* [PROVIDED DATA]:
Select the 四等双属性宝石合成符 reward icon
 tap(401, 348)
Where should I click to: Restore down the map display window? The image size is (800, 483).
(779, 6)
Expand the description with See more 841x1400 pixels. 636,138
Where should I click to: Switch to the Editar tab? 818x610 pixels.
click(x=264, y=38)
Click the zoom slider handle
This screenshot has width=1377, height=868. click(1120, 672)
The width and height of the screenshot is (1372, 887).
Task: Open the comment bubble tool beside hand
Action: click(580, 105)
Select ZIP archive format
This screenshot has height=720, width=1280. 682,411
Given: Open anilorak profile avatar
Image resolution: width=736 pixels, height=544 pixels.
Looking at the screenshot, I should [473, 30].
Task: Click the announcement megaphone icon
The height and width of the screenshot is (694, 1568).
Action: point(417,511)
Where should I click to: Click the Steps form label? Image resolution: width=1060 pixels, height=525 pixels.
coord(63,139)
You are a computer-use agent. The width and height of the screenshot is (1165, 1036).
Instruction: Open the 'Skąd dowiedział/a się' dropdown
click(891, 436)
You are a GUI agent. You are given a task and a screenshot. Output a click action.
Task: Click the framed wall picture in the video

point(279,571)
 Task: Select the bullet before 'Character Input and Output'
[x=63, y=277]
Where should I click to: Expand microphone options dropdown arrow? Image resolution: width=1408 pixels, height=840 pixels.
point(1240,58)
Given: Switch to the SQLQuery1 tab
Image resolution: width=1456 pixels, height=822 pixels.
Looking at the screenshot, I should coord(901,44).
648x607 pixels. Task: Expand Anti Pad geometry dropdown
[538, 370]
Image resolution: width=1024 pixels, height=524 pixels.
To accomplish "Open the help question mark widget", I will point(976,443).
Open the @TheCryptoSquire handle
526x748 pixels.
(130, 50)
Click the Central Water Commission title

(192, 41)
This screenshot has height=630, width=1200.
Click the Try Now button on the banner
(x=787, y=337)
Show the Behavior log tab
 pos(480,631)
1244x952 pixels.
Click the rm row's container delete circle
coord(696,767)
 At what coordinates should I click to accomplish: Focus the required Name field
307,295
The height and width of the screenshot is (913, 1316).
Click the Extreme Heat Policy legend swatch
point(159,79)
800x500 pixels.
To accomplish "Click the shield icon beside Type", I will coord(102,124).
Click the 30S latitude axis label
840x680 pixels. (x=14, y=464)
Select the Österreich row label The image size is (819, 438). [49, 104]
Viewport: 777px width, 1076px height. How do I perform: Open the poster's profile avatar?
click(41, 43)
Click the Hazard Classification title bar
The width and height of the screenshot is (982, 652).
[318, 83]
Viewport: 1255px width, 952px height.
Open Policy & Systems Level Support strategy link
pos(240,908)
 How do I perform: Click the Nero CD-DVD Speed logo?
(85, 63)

* [AIM OF THE EXERCISE]:
Pick each line holding "agent" out of the entries above and return it.

* [OUTPUT OF THE EXERCISE]:
You are a computer-use agent. The width and height of the screenshot is (1165, 1036).
You are a GUI agent. You are given a task and a screenshot. Output a click action.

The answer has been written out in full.